● **Work to be completed**
Count the lines in the entries below that contain the string "width". Reply with the number only.

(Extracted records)
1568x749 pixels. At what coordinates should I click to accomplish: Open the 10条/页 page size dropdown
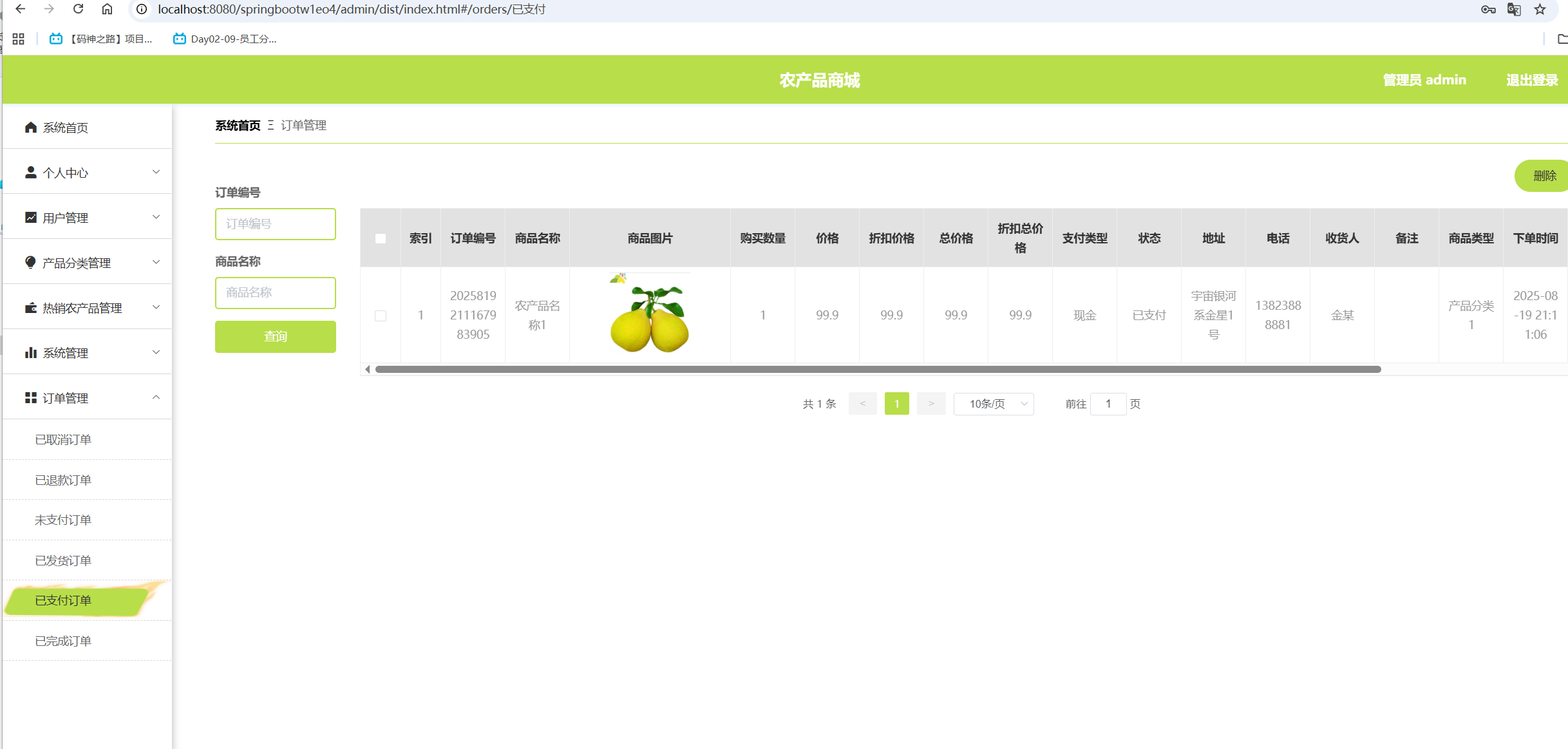pyautogui.click(x=994, y=404)
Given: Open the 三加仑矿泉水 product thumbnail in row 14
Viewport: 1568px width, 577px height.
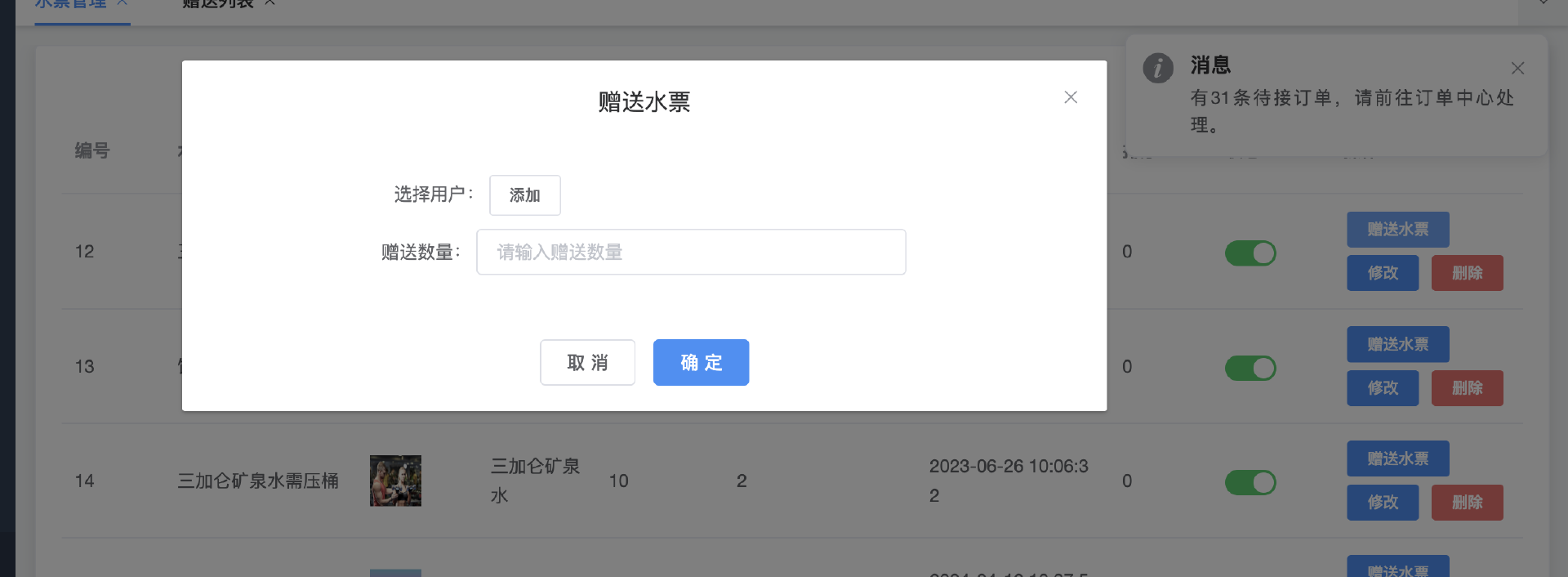Looking at the screenshot, I should point(395,481).
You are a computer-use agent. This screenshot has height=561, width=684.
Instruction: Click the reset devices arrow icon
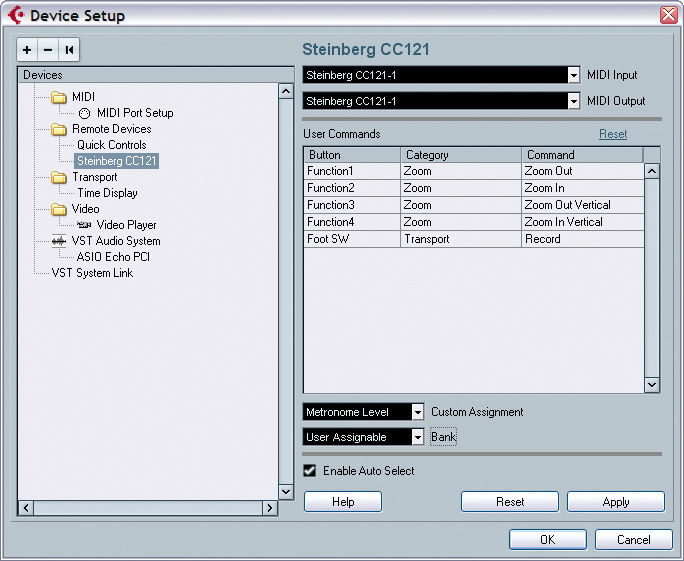click(68, 50)
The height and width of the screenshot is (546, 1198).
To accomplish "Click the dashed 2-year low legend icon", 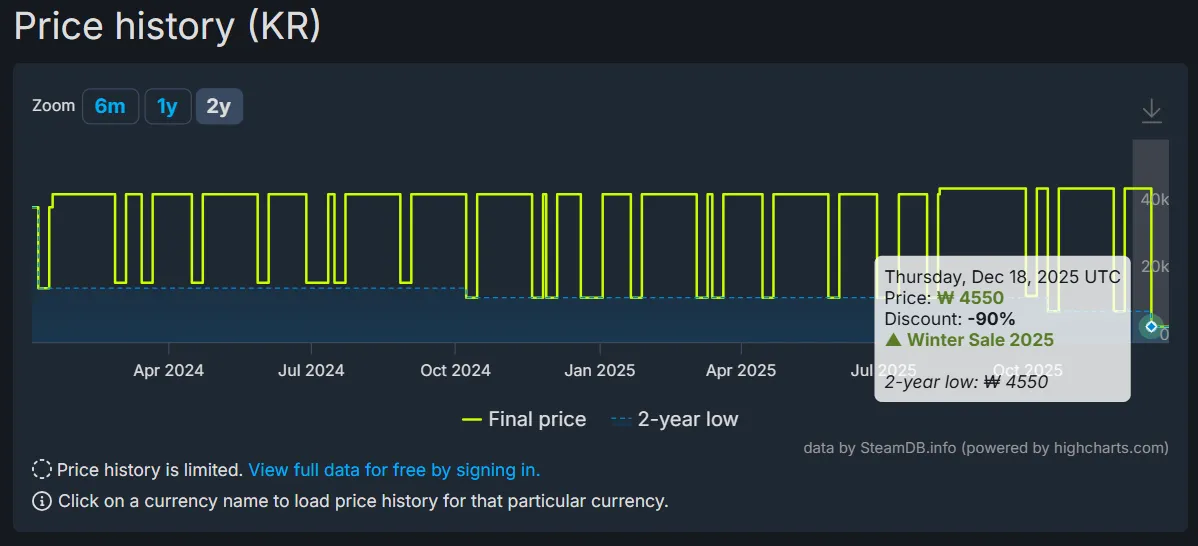I will coord(621,420).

● **Exercise output**
3